Overactive Victimhood

One of our cultural contagions is overactive victimhood. Everyone is a victim of something and, once a victim, always a victim. This isn’t to deny longstanding results of being sinned against, or even the existence of permanent scars. It is to say that a person’s identity does not need to be in victimness.

Christians should be able to show how this is done and to provide a way to talk about identity according to the gospel.

When Jesus saves, He saves us into a new identity. Peter wrote:

Once you were not a people, but now you are God’s people; once you had not received mercy, but now you have received mercy. (1 Peter 2:10)
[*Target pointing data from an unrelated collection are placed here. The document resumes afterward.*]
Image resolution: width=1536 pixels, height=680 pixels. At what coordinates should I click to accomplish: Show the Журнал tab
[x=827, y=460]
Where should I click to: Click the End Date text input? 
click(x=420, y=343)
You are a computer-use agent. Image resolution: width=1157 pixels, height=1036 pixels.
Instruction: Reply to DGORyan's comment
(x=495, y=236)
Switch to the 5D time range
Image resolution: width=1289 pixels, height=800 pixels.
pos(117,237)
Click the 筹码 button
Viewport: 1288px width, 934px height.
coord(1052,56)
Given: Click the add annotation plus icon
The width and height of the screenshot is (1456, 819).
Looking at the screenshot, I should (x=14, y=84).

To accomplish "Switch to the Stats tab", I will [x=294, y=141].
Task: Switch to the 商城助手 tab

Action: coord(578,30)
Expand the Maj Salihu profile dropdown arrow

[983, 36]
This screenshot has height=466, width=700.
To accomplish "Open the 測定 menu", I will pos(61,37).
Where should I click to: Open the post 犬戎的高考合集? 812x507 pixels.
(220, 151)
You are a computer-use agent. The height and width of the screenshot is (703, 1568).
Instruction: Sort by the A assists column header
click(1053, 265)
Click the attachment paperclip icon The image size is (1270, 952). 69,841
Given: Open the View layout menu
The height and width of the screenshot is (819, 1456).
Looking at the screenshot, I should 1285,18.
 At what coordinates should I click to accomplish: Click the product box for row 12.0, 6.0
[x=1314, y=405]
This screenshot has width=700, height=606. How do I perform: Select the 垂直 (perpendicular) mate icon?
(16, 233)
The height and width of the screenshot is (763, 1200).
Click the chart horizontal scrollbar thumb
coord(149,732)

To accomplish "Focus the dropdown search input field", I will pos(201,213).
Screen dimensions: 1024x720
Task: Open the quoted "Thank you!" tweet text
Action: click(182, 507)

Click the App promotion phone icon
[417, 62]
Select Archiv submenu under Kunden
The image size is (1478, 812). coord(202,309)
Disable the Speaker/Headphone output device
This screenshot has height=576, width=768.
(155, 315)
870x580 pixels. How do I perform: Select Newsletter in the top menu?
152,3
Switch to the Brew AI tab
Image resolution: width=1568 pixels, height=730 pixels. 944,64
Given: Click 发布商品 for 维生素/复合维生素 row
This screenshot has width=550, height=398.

Salvation changes our status. It gives us a testimony, and that testimony doesn’t deny the past. Our testimony acknowledges the past as the past on the way to affirming what is true now. We were lost, now we’re found. We we’re blind, now we see. We were dead, He has made us alive. We remember where we were in order to rejoice in who we are.

Of course we were not the only victim in our testimony. We were also the offenders in a previous situation. In order for our offense to be forgiven, Jesus had to die. Jesus will always be known as the sacrificial victim, but the victim who volunteered and who won. He is the “Lamb standing as though it had been slain” (Revelation 5:6). We will never forget His suffering, but His suffering will forever be a cause, not of sadness, but of celebration. His sacrifice purchased our eternal life. It belongs with His mercy that caused us to be born again to a living hope through the resurrection of Jesus Christ from the dead.

We are the house of the Lord. We are His dwelling place, an assembly of those who have received mercy by the blood of the Lamb, and God is pleased to eat with us.